Search code examples
macospdfimagemagickocrtesseract

Batch OCR of 5800+ PDF written in German Fraktur


I would like to batch OCR about 5800 PDF (consisting each between 2 to 6 pages from my last question here) with open source command line tools on a Mac. The main propose of this adventure is that I want to retrieve as reliable as I can names (surnames most importantly) from the text of all these PDF. Here is an example how an issue looks like.

At this point, I do not know exactly how to proceed. What would you do?

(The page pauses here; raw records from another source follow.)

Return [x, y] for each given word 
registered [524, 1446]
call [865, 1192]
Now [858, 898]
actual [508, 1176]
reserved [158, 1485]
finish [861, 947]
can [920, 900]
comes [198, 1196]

I had in mind to first convert all multipage PDF to a single page image as either png, jpg, or tif and move all images related to one PDF into a respective folder with the following command:

time for i in *.pdf; do mkdir "${i%.pdf}"; convert -colorspace GRAY -resize 3000x -units PixelsPerInch  "$i" "${i%.pdf}.jpg”; mv *.jpg "${i%.pdf}"; done 

As a second step, I would have the issue that my OCR script would need to enter each folder, do its magic, and leave it in order to proceed with the next. I do not know how to write this. The core of the script would be:

tesseract --tessdata-dir /usr/local/share/tessdata/ --oem 3 --psm 11 -l deu_frak *.jpg test.txt 

As the PDF represent old newspaper article, which have been published almost every day between 1810 and 1832, they are written in German Fraktur. This font seems to be particularly challenging for tesseract. My text output is normally scrambled, e. g. on the above linked article I would get only between 791 to 801 diacritics detected for the first page. Names are at risk not be identified as such depending on the chosen options.

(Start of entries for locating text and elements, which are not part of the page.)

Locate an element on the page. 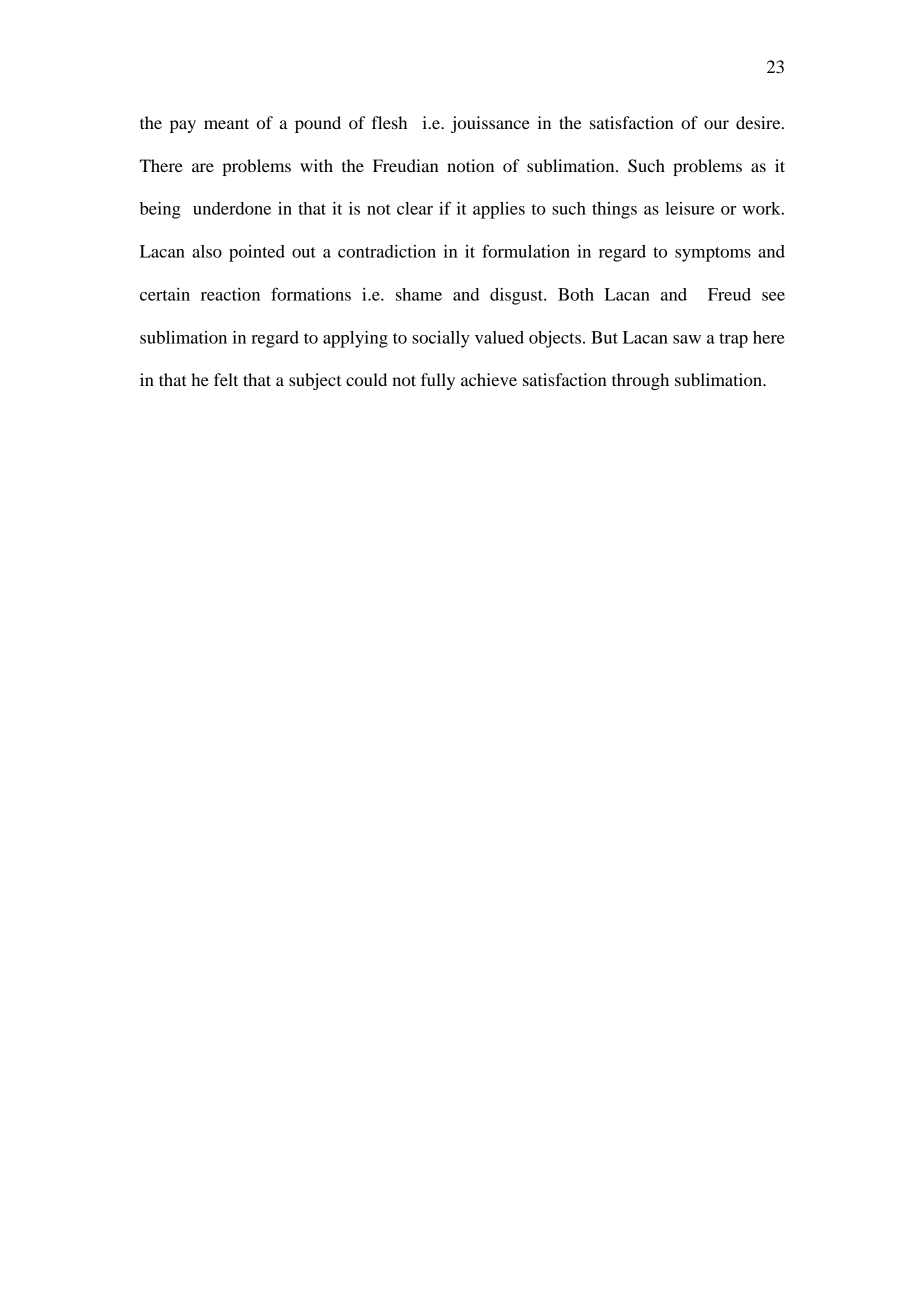  notion is located at coordinates (470, 165).
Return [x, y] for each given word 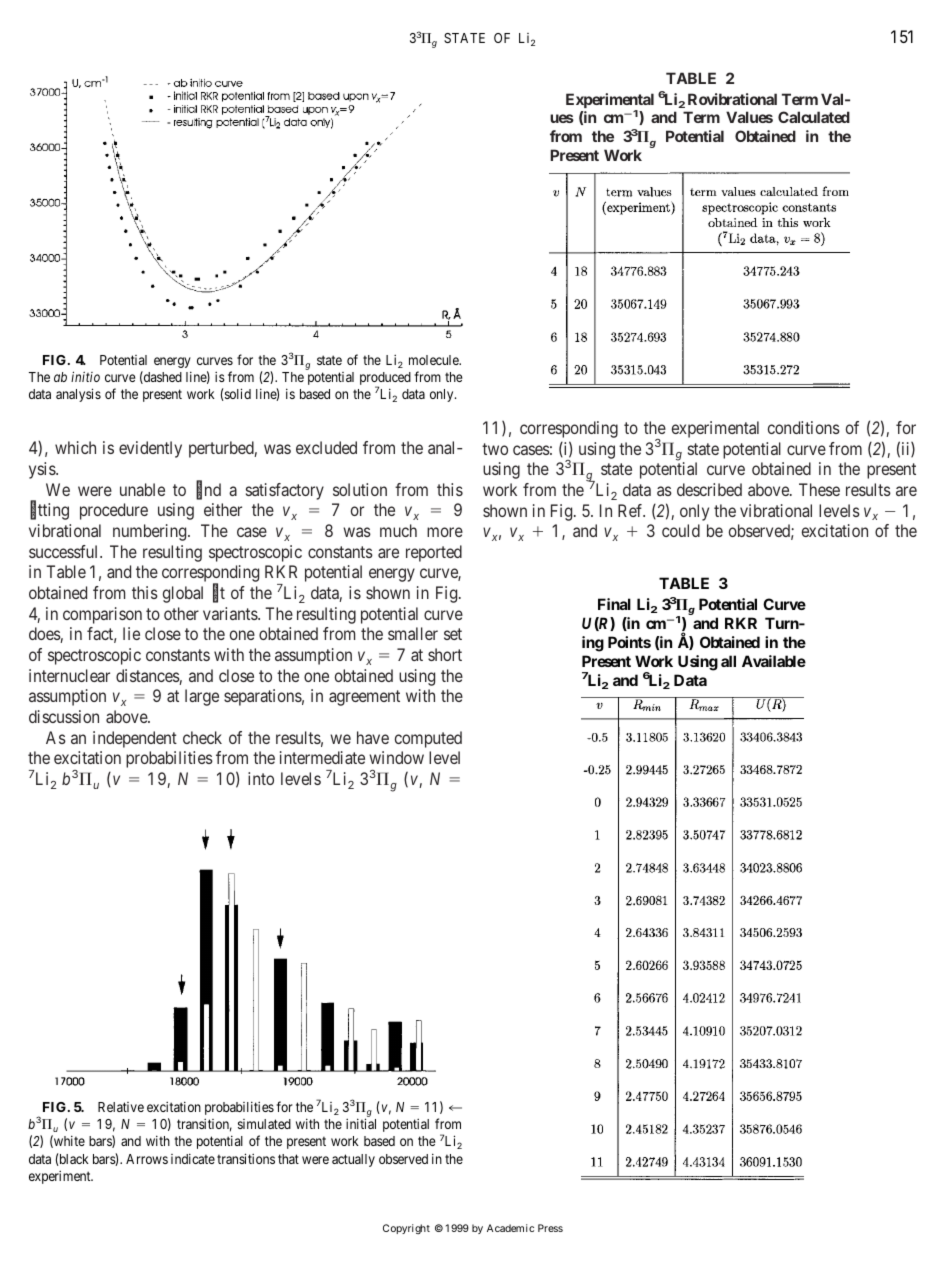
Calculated [814, 117]
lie [131, 633]
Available [774, 661]
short [445, 654]
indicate [193, 1158]
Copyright [406, 1229]
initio [85, 376]
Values [749, 117]
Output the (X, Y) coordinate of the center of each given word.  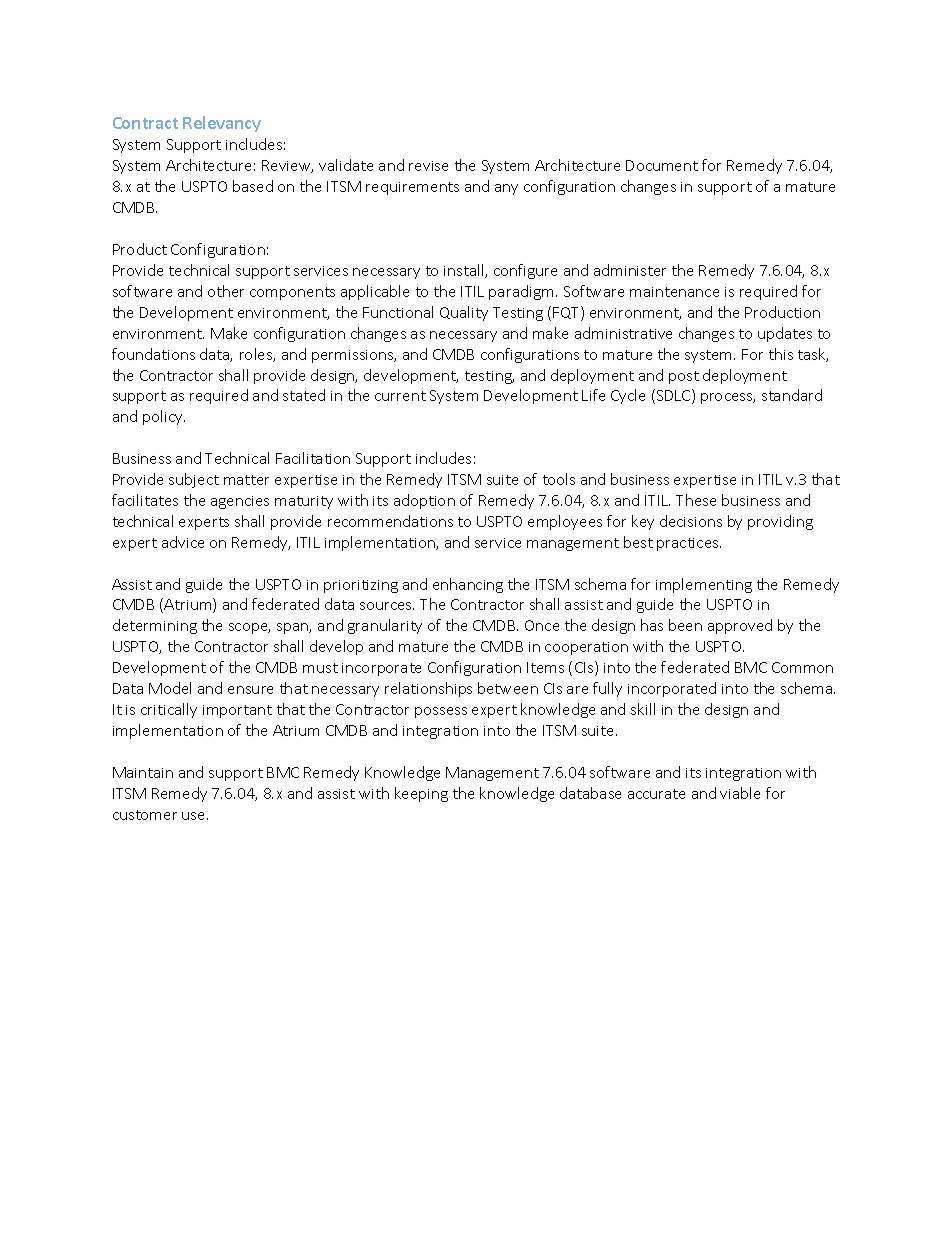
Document (662, 165)
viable (740, 793)
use (195, 816)
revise (428, 166)
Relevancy (222, 124)
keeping (421, 794)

At the end, I would use the silver searcher to look for names within all 5800 txt-files, I hope to obtain.

time rg -i search_term_here

Finally, how can make sure that I get the best possible OCR output so that I obtain most of the (sur)names in the texts?

P.S.: When will by the way tesseract 4 be around for Mac and with German Fraktur training data?

Edit:

These are the commands, I have used to achieve what I wanted. Although the output of tesseract could still be improved a great deal.

Convert each PDF into jpg and move them to respective folders to keep order:

time parallel -j 8 'mkdir {.} && convert {} -colorspace GRAY -resize 3000x -units PixelsPerInch {.}/{.}.jpg' ::: *.pdf

Using Fred's ImageMagick script textcleaner (which I have moved to /usr/local/bin/ for usability), to enhance the tesseract output a bit:

time find . -name \*.jpg | parallel textcleaner -g -e stretch -f 25 -o 10 -u -s 1 -T -p 10 {} {}

Parallelising the tesseract analyses:

time find . -name \*.jpg | parallel -j 8 “tesseract {} {.}.txt —tessdata-dir /usr/local/share/tessdata/ -l deu_frak”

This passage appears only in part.